- **REQUIRED WORK**
Scale all of these lines by writing them out again, requests included, with every number in the answers (the viewport widths and heights and the click coordinates) multiplied by 1.2 and rounded to whole numbers, halves rounded up. Leave the pictures out of your answer.
=== DATA ===
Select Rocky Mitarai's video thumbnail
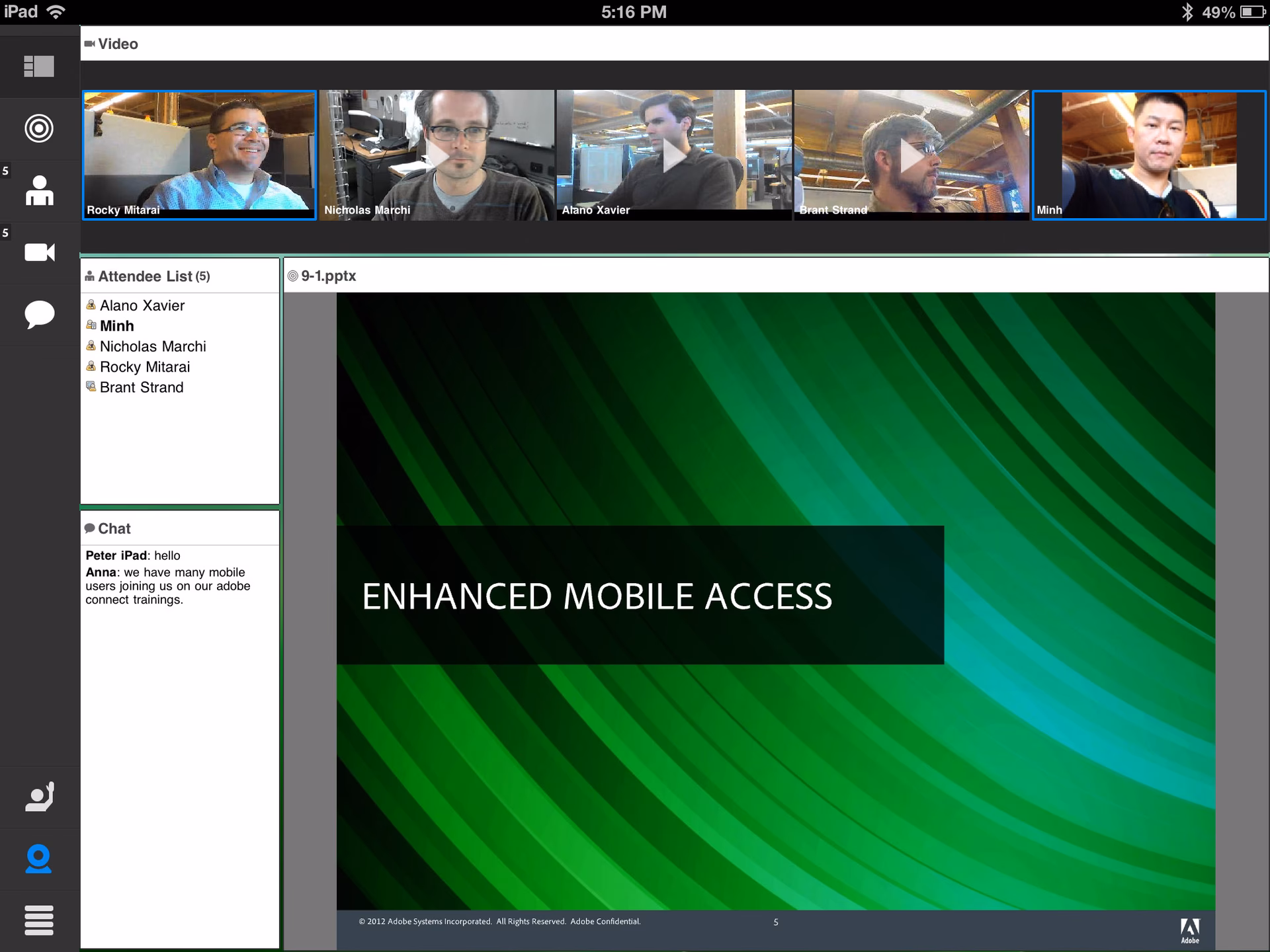Viewport: 1270px width, 952px height. 199,155
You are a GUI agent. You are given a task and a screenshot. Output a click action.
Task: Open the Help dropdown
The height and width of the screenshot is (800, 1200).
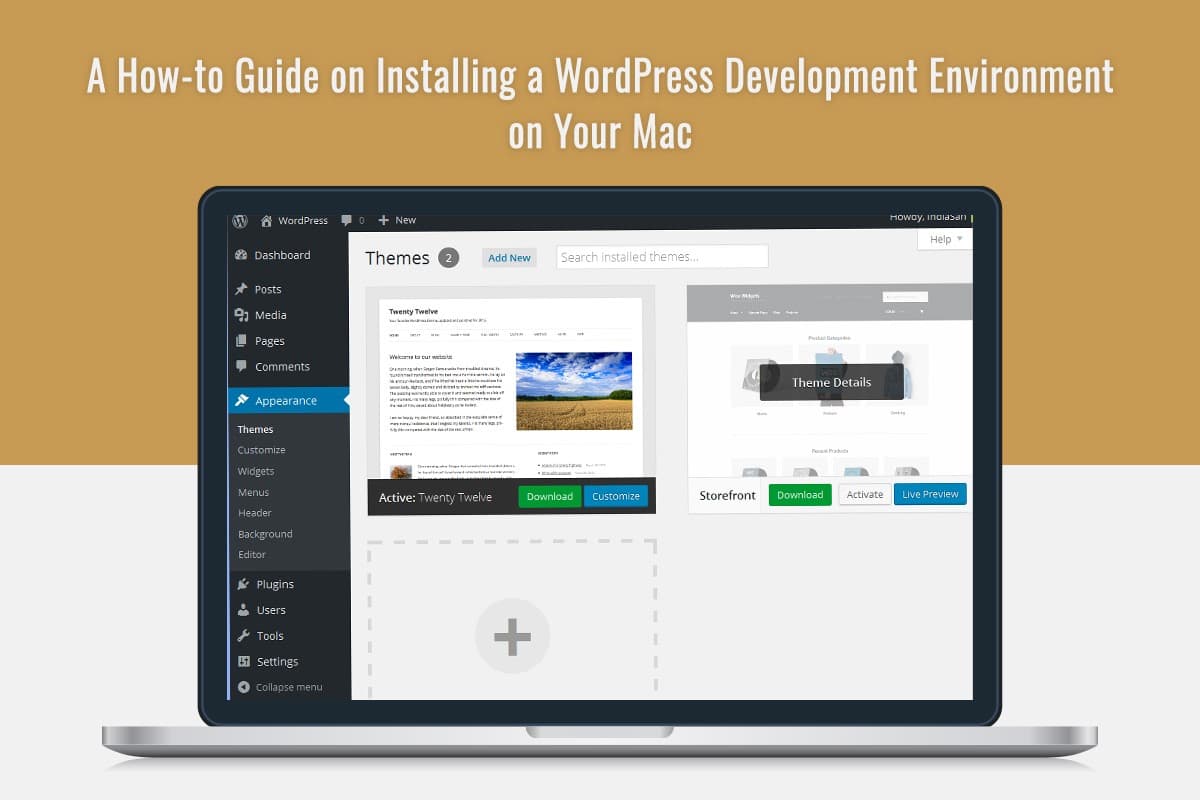pyautogui.click(x=944, y=239)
===
- **RESPONSE**
Select Rocky Mitarai's video thumbnail
Viewport: 1524px width, 1142px height. 239,186
You are a GUI agent. You are given a task and a screenshot. Output a click action.
Task: Open the Help dropdown
The height and width of the screenshot is (800, 1200).
pyautogui.click(x=1133, y=287)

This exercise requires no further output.